Focus on the control of voluntary movements of the hand and arm in primates. Cortical networks that control voluntary movement, the role of the primary motor cortex in the generation of motor commands.
Control of voluntary movement involves more than generating a particular pattern of msucle activity - involves sensory, perceptual, ad cognitive processes not rigidly compartmentalized in neural structures.
Woosley and Penfield: recognition of the motor cortex (rostral to the central sulcus) and the “cortical homunculus”. Area of arm and hand concentrated in the “Fundus”.
Naive understanding of voluntary movements says that voluntary motor control appears to be strictly serial processing, with only the neurons related to the last processing stage connecting to the spinal cord. This is not correct, as the brain does not even have a single, unified perceptual representation of the world.
Two main areas: Primary Motor Cortex and Premotor Cortex, which lies directly rostral of primary motor cortex. The medial part of the premotor cortex is the Supplementary motor area. However, these three areas can further be functionally organized into more areas, especially the parts of the premotor cortex.
The supplementary motor area, dorsal premotor cortex (PMd), and ventral premotor cortex (PMv) have somatotopically reciprocal connections with the primary motor cortex and with each other. Those and the primary motor cortex (M1) also have somatotopically inputs from the primary somatosensory cortex and the rostral parietal cortex (sensory areas).
Pre-supplementary and pre-dorsal premotor areas do not project to the primary motor cortex or anything more rostral. They receive higher-order cognitive information through the prefrontal cortex.
Several cortical regions project in multiple parallel tracts to subcortical areas of teh brain as well as the spinal cord. Therefore the theory of the primary motor cortex as the “final common path” from the cortex to spinal cord is incorrect, and multiple cortical regions contribute to voluntary movements.
Corticomotoneurons are corticospinal axons that extend into the ventral horn of the spinal cord and contact the spinal motor neurons. The axons of these neurons become a bigger part of the corticospinal tract moving higher in primate phylogeny. This may explain why lesions of the primary motor cortex have bigger effect on motor control in humans compared to lower mammals. Pyramidal tract neurons is the aggregate of upper motor neuron nerve fibers that travel from the cortex and terminate either in the brainstem or spinal cord. Nerve fibers usually descend down the brain in columns.
Motor commands are population encodings (Georgopolos studies) - “further studies have confirmed that similar poopulation-coding mechnisms are used in all cortical motor areas”.
The motor cortex encodes both the kinematics and kinetics of movement. Experiments in which a load is applied to either oppose or assist some arm motion found the population and single neuron activity either increased or decreased accordingly, corresponding to increased or decreased muscle activity, confirming kinetics encoding. Studies in which the activity of some corticomotoneurons does not always correlate with the contraction of their target muscles, but instead correlate with carefully controlled or powerful movements hint that they may also encode kinematics. Signals about both the desired kinematics and required kinetics of movements may be generated simultaneously in different, or possibly even overlapping, populations of primary motor cortex neurons.
Hand and finger movements are directly controlled by the motor cortex. Specifically, cortical neurons controlling the hand and digits occupy the large central core of the pirmary motor cortex motor maps but also overlap extensively with populations of neurons controlling more proximial parts of the arm. We can imagine mapping the movements of the hand and digits into a component neuron space, where each neuron controls a combination of muscle activations. This is contrasted by the highly ordered representation of tactile sensory inputs from different parts of the hand and digits in the somatosensory cortex.

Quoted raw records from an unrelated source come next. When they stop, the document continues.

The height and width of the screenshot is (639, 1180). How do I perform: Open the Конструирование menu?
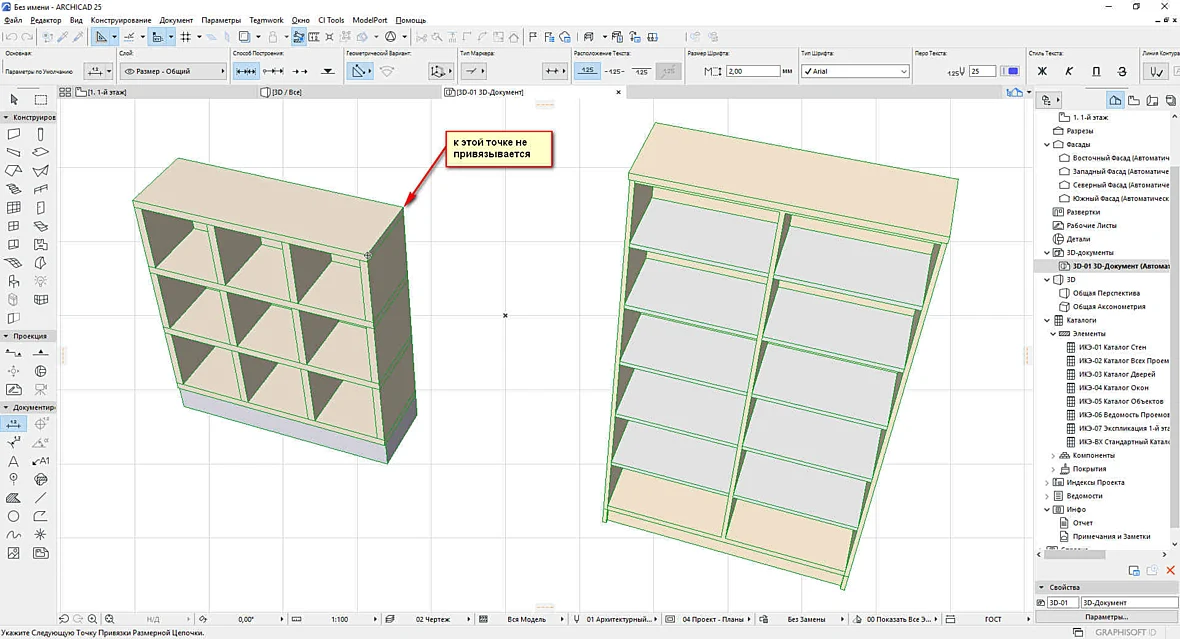tap(120, 20)
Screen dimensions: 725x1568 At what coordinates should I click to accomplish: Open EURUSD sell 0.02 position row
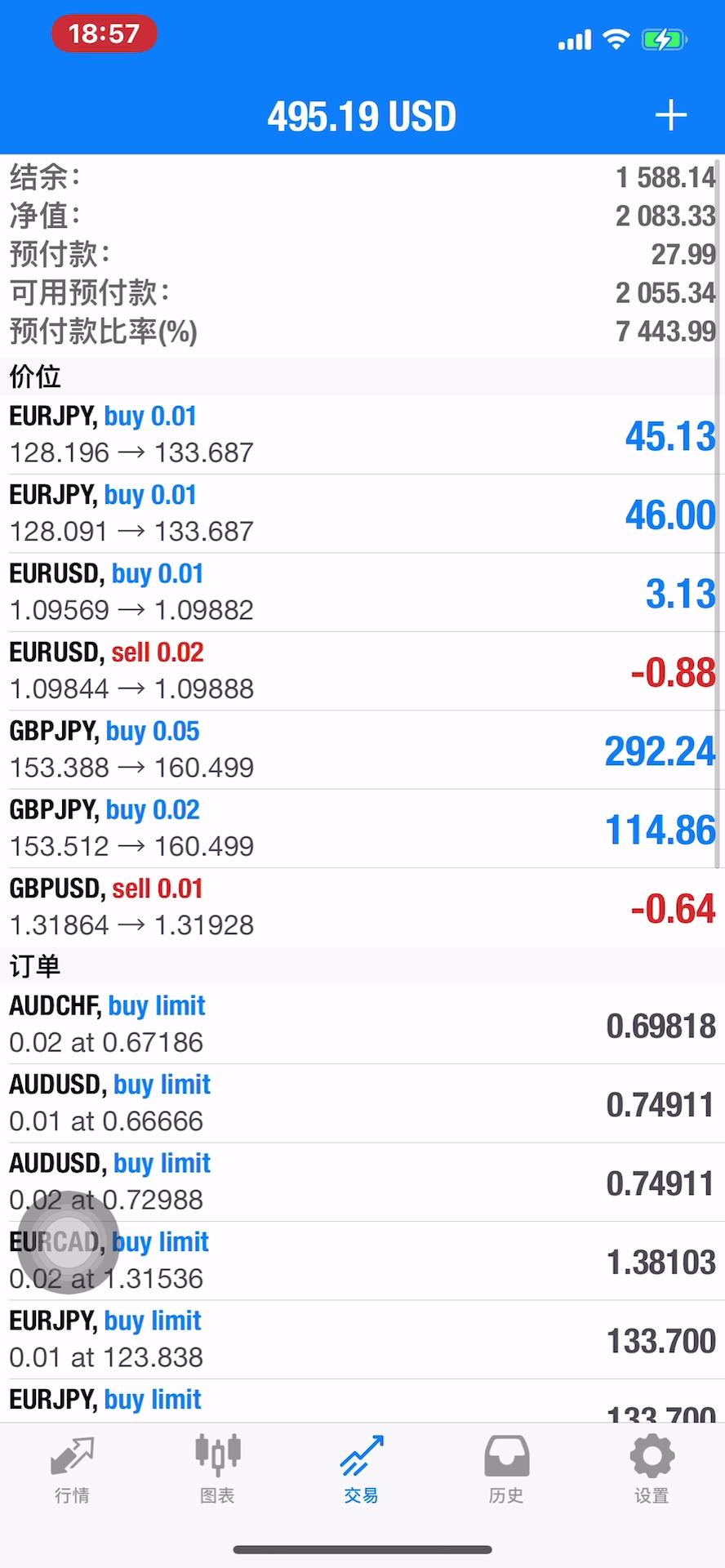click(362, 670)
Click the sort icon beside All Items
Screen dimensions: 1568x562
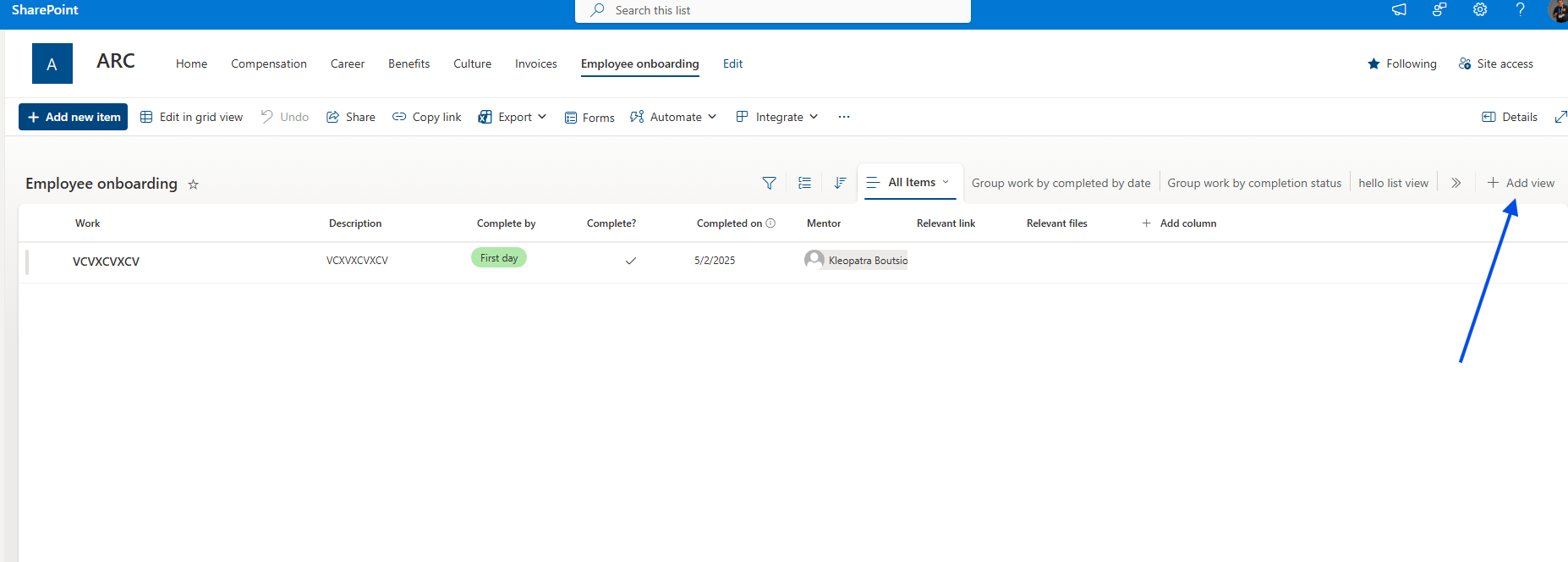click(x=840, y=183)
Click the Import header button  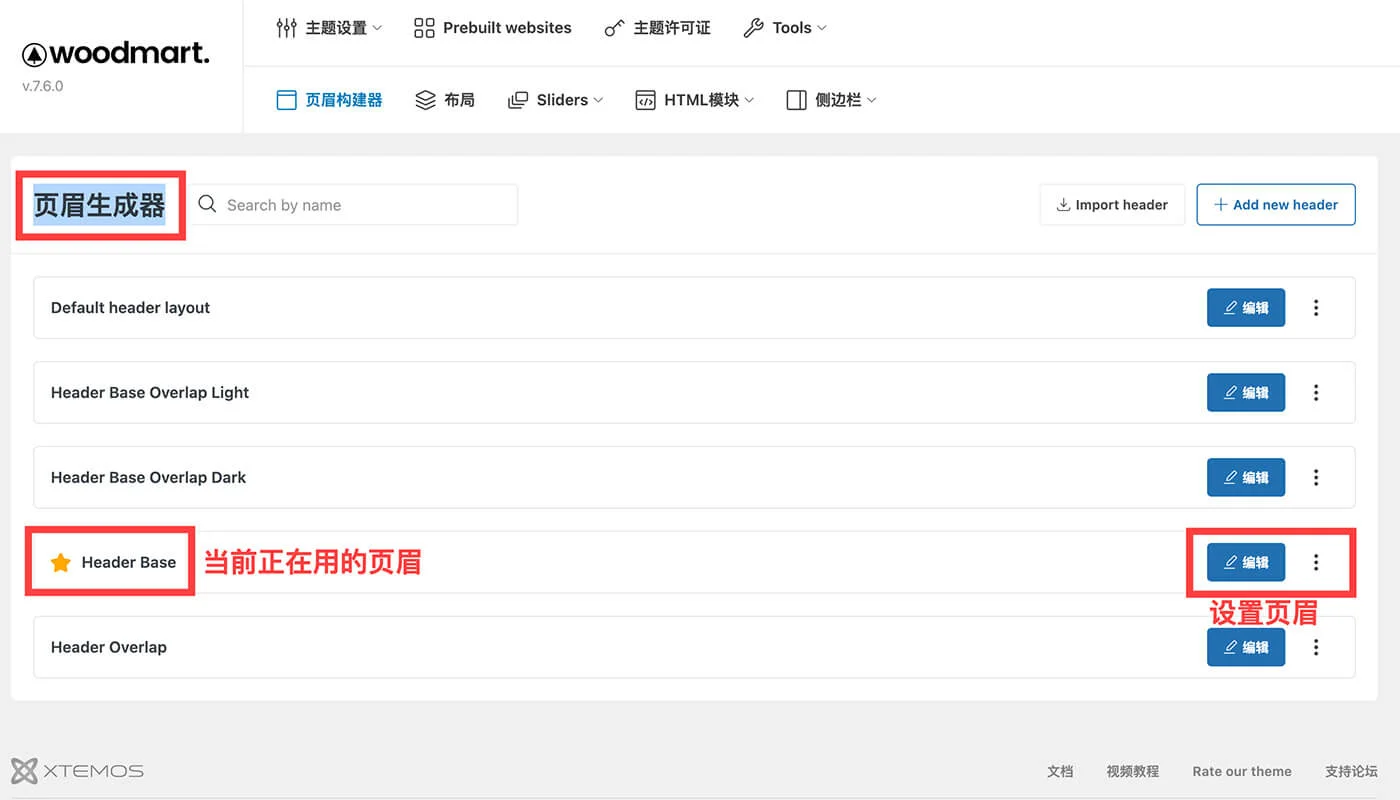(x=1112, y=204)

The motor map is dynamic and adaptable, and can experience functional reorganization. Learning a motor skill can induce reorganization, which can also decay when “out of practice” possibly due to horizontal connections and local inhibitory circuits (John Donoghue). Bizzi 2001 demonstrated 4 different motor cortex neurons during motor skill adaptation and washout - kinematic neurons (tuning does not change), dynamic neurons (tuning change in both adapation and washout), and memory neurons (change either during adaptation or washout only).
Studies found that adaptive changes in motor cortex activity lag the improvement in motor performance by several trials during adaptation. This suggests that leraning-related adjustments to motor commands are initially made elsewhere, with the cerebellum as one strong candidate. The primary motor cortex may thusb e more strongly involved in the slower process of long-term retention and recall of motor skills rather than the initial phase of learning a new skill.
The primary motor cortex is part of a distributed network of cortical motor areas, each with its own role in voluntary motor control. The primary motor cortex should be regarded as a dynamic computational map whose internal organization and spinal connections convert central signals about motor intentions and sensory feedback about the current state of the limb into motor output commands, rather than as a static map of specific muscles or movements of body parts. The tmoro cortex also provides a substrate for adatpve alterations during the acqustion of motor skills and the recovery of function after lesions.